Toured Holy Land 1854-5 where he found inspiration for several worked including the Scapegoat. 1865 married Fanny Waugh but she died in childbirth within a year. 1869-72 made several visits to Europe, Egypt and Jerusalem. 1873 married his sister-in-law Edith Waugh. By the late 1890s his eyesight was failing. 1907 exhibited 125 works at Liverpool and donated two to the city’s art collection. Died 1910.
John Everett Millais
Born 1829 in Southampton, youngest son of John William Millais and Emily Hodgkinson, the family moved back to Jersey, where Millais’s parents were both born, in 1833. He moved to London in 1838 to study at Henry Sass’s Drawing Academy and then moved to the Royal Academy as a probationer in 1840. Exhibited at the RA in 1846. 1848 began close friendship with Holman Hunt and became Brotherhood founder member later that year. Married Ruskin’s ex-wife Euphemia Gray 1855. 1870s began work on a series of portraits and in 1878 was awarded the Medaille d’Honneur after a very successful exhibition in Paris. Bubbles used 1886 by Pears Soap to advertise the product in magazines. Created Baronet 1885. 1890s returned to landscapes, including Lingering Autumn. 1896 elected President of the Royal Academy but was already seriously ill and died in August that year. 1898 posthumous exhibition at the RA.
Ford Madox Brown
Born 1821 in Calais. 1830s family moved to Belgium and Brown studied in Bruges, Ghent and at Antwerp Academy. 1839 moved to live with sister in Antwerp after the death of his parents. 1840 visited France to study works in the Louvre and began exhibiting at Royal Academy in London. Married cousin Elizabeth Bromley. 1844 entered contest for decoration of Houses of Parliament. Wife died 1846. Settled London 1847. 1848 Rossetti asked to be a pupil. Brown was sympathetic to the Brotherhood’s aims but did not officially join when the group formed that year. 1850s married second wife Emma. Exhibited in Liverpool and went to the city 1856 to meet Pre-Raphaelite supporters there. By late 1850s had several Liverpool patrons. 1874 daughter Lucy married William Michael Rossetti. Died 1893, three years after Emma. (Other works Work/Last of England)

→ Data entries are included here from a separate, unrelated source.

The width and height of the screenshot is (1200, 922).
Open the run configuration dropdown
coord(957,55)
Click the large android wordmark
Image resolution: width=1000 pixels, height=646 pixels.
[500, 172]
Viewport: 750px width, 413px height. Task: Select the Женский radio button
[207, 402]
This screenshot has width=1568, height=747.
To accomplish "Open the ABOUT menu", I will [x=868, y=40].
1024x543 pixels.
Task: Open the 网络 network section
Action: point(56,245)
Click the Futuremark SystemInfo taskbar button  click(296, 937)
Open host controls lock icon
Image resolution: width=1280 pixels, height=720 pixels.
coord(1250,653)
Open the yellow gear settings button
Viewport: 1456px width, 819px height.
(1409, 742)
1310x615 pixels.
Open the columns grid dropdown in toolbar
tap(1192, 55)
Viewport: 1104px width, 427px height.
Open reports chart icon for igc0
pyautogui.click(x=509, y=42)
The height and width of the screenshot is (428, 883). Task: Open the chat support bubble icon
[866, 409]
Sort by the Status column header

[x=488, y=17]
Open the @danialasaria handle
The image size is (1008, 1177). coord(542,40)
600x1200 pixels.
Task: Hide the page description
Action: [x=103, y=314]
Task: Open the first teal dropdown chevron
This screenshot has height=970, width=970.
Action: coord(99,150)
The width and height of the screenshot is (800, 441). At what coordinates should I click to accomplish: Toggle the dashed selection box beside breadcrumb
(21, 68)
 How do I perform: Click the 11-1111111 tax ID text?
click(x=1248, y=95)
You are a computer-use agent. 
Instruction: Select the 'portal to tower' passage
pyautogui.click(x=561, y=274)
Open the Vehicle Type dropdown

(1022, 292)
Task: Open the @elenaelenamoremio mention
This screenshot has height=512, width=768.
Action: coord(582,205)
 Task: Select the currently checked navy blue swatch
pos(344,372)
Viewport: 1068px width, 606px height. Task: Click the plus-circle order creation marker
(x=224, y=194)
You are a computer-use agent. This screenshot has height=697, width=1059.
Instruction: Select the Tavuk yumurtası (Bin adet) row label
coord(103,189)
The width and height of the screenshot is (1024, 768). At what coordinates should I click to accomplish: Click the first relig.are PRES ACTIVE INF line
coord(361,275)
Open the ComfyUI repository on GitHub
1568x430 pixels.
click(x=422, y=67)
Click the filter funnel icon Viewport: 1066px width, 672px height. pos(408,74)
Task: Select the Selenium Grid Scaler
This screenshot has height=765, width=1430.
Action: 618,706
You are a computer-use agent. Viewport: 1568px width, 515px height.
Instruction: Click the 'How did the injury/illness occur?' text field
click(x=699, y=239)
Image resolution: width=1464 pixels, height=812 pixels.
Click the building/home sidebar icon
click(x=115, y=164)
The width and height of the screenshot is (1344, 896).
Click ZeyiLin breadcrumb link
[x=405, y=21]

Born in Birmingham in a house on Bennett’s Hill. Burne-Jones studied under Ruskin and carried out many sketches of the works of the great masters, an influence that can be detected in his later work. For part of his career Burne-Jones designed for William Morris. Fine examples of his art can be seen in St Philip’s Cathedral, Birmingham, which stands just a few hundred yards from where he was born. The building boasts four huge stained glass windows designed and installed between 1885 and 1897.
Another church where Burne-Jones’s work can be seen is Wilden, near Stourport in Worcester. The tiny church there has several of his designs, although they were all installed after his death. The windows were all of a modular design and it was possible to order saints and holy figures, backgrounds and surrounds in a kind of mix-and-match way. The figures found at Wilden can also be seen in other churches in different combinations.
In the picture above, from Wilden, there are two panels. The left-hand one is a foliage design by William Morris but the right-hand one is Burne-Jones’s Joshua. In the background of the panel it is possible to make out trumpeters (from the bible story of the Walls of Jericho) It was possible to order other panels to stand beside this one that showed more trumpeters.